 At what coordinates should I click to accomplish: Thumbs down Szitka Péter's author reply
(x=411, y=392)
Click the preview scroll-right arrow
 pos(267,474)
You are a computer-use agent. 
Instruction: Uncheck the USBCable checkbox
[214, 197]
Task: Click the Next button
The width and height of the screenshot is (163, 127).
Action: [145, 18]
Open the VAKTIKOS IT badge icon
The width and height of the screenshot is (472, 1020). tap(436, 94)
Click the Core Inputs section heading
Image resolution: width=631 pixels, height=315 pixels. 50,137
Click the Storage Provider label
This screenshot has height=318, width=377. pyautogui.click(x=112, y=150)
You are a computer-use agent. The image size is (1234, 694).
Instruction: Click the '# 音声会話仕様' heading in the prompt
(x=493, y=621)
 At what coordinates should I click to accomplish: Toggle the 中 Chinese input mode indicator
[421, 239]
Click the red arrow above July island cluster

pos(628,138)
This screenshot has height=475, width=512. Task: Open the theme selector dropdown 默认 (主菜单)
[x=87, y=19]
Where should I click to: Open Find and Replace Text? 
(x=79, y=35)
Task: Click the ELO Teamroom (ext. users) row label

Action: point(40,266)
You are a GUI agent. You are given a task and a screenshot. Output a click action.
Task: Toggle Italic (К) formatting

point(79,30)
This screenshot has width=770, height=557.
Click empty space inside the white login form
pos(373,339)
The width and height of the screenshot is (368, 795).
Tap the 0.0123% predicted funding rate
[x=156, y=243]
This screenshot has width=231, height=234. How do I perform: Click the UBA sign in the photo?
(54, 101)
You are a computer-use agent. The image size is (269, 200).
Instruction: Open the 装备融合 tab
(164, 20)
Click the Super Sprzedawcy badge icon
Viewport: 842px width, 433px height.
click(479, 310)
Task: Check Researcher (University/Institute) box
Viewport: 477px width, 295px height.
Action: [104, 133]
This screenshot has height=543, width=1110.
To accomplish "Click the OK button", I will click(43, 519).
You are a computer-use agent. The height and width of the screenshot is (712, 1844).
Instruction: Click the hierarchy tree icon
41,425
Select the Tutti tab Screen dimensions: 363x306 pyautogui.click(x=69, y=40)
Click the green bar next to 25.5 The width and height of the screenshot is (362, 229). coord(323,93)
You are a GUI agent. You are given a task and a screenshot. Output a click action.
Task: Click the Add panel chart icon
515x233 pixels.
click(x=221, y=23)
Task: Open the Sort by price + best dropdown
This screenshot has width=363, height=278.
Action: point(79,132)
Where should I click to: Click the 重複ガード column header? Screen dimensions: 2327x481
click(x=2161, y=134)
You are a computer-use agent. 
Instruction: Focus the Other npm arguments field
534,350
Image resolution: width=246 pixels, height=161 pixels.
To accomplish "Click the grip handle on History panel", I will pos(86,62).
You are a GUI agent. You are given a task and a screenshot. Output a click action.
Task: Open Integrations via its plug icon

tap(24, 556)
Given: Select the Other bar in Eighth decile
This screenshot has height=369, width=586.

**ASSIGNMENT**
Look through the entries and return every line where "will" appears.

**ANSWER SECTION**
To accomplish "Click the OK button", I will click(43, 519).
To accomplish "Click the grip handle on History panel", I will pos(86,62).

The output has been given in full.